14 de agosto 2017 - 02:38

La madre de todas las batallas en una provincia que pierde la guerra

• REALIDAD SOCIOECONÓMICA DE BUENOS AIRES, UNA DEUDA DE LA DEMOCRACIA
Los políticos se disputan como un botín el distrito más grande, más rico y más poblado del país, pero que queda relegado a la hora de gobernar.

La madre de todas las batallas en una provincia que pierde la guerra
Como en 2015, como siempre, los ojos de los políticos estuvieron posados ayer en la provincia de Buenos Aires. No es para menos. El principal distrito electoral del país, con sus casi 17 millones de habitantes (alrededor del 40% de la población nacional), define la suerte de la mayoría de los gobiernos.

Que una expresidenta, dos exministros y un exjefe de Gabinete, entre otros, compitan en ese territorio eleva su trascendencia.

Sin embargo, esa importancia estratégica que adquiere cada dos años en los comicios no tuvo el correlato en el tiempo restante, durante la gestión, y deja a los 34 años de democracia con una deuda que, lejos de saldarse, fue en aumento. Un período en el que el peronismo -en sus diferentes formas- gobernó el 80% del tiempo y que, tal vez, explica el resultado de anoche.

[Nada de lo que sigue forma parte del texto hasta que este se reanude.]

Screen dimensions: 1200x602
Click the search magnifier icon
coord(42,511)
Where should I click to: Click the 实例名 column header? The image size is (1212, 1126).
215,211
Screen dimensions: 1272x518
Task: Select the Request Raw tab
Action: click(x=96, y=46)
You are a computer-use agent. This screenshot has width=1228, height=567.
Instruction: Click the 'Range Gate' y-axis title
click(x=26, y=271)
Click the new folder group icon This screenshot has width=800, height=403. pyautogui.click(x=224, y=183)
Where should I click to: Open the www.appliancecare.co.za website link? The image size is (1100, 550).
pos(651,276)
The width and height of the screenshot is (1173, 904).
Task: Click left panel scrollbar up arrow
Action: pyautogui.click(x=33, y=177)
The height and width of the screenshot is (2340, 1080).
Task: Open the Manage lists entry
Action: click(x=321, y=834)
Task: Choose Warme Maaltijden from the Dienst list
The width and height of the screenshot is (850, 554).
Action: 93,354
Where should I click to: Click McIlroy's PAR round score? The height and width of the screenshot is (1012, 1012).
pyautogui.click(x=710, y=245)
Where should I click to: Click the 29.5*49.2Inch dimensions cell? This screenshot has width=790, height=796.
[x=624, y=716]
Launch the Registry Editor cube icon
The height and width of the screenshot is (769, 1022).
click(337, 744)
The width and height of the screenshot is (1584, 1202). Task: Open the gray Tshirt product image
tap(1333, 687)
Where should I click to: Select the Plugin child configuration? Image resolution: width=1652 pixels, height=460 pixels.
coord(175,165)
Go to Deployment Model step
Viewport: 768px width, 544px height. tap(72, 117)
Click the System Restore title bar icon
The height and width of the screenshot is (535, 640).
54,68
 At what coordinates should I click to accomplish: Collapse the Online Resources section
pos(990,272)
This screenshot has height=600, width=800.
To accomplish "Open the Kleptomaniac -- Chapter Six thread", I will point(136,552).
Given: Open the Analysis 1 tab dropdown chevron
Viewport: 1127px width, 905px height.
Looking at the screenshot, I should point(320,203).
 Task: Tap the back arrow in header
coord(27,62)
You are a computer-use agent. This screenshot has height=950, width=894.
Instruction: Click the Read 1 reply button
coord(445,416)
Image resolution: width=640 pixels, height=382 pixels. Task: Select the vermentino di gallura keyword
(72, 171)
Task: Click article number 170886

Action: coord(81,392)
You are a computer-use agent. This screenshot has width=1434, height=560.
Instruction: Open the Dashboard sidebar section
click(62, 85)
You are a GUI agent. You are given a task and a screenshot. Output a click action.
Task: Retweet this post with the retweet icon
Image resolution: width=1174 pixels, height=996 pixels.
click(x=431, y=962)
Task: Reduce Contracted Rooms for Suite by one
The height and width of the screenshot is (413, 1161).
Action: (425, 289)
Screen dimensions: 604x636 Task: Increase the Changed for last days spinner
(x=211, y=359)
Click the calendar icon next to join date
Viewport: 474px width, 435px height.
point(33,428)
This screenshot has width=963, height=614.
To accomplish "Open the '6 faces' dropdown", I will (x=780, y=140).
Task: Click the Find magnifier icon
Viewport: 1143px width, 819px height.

Algunos datos reflejan esta situación:

La pobreza en el conurbano llega al 34,6%, pero entre los jóvenes de menos de 18 años trepa al 50%.

Uno de cada diez bonaerenses es indigente.

Cerca de 2 millones de personas viven en los más de 1.300 asentamientos informales.

El 47% de los habitantes en el GBA no cuenta con agua corriente y el 77% no tiene cloacas.

La deserción escolar en el conurbano alcanza al 18% de los alumnos.

A nivel provincial, el 16% de los alumnos abandona el ciclo lectivo durante el año y no vuelve a inscribirse. Un dato que 20 años atrás era tan sólo la mitad.

Los índices de inseguridad crecieron 10% respecto de 2016 y 17% contra 2015.

En materia de salud, de los 77 hospitales, 53 requieren inversión en infraestructura urgente y sólo 20 están en condiciones aceptables, según la gobernadora María Eugenia Vidal.

Cuenta con un PBI que equivale al 35% del total nacional y que puede compararse con el de países como Nueva Zelanda; es la principal provincia exportadora; el 50% de las industrias están instaladas en su territorio; y concentra la mitad de la producción agropecuaria de la zona núcleo. Con todo esto, su realidad no ofrece motivos para celebrar. Más bien, esta "madre de todas las batallas" representa el botín de una guerra que a los políticos sólo les interesa para su bien personal, pero que sus habitantes sienten, desde hace tiempo, que vienen perdiendo.